Squashes and pumpkins come in a multitude of shapes and colours as can be seen from the photo below. They should be cut off the parent plant and left in the sun away from wet, to ripen. When you tap the squash it should sound hollow and be ready to store in a cool dry frost free place for up to 6 months.


Leaves will start to colour up towards the end of the month or this year, earlier as some plants seem to have though autumn had arrived in August! Parthenocissus tricuspidata or Boston Creeper has large 3 lobed leaves that turn a brilliant red in autumn. If you have space on a wall and don’t mind climbing ladders every year to stop it going into the gutters, then it will give interest from spring to autumn. Any well drained soil, ideally with moisture will suit it.


An underrated plant is the Persicaria affinis varieties with pink or red small bottle brush flowers. Not often for sale but often seen draped over wall or in crevices in gardens they make good ground cover and will flower from late summer into autumn. New varieties are being developed for their striking foliage and one most often seen is Persicaria microcephala Red Dragon with deep red and green leaves.

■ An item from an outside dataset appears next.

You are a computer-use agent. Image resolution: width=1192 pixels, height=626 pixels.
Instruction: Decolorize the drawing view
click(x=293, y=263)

Lastly, grasses such as the many Miscanthus varieties, tend to look great at this time of year. They will grow tall to 1.5m and develop silky tassels of flowers in red, pink and cream before fading to straw colours in winter. Miscanthus sinensis likes any type of soil provided it is relatively moist. Paired with lower growing Rudbekia fulgida Goldsturm and Sedum spectabile in drifts, it will provide colour and movement in autumn.

Miscanthus sinensis

There is a lot to do in the garden in October. Splitting and replanting perennials so they settle in for winter. Plant trees and shrubs at this time of year too, except for tender shrubs as they may not survive winter. Planting spring bulbs to give colour from January onwards can start in October although Tulips are best planted in November to avoid disease. Pruning of deciduous shrubs can start although any evergreen shrubs are best left until next spring before cutting back.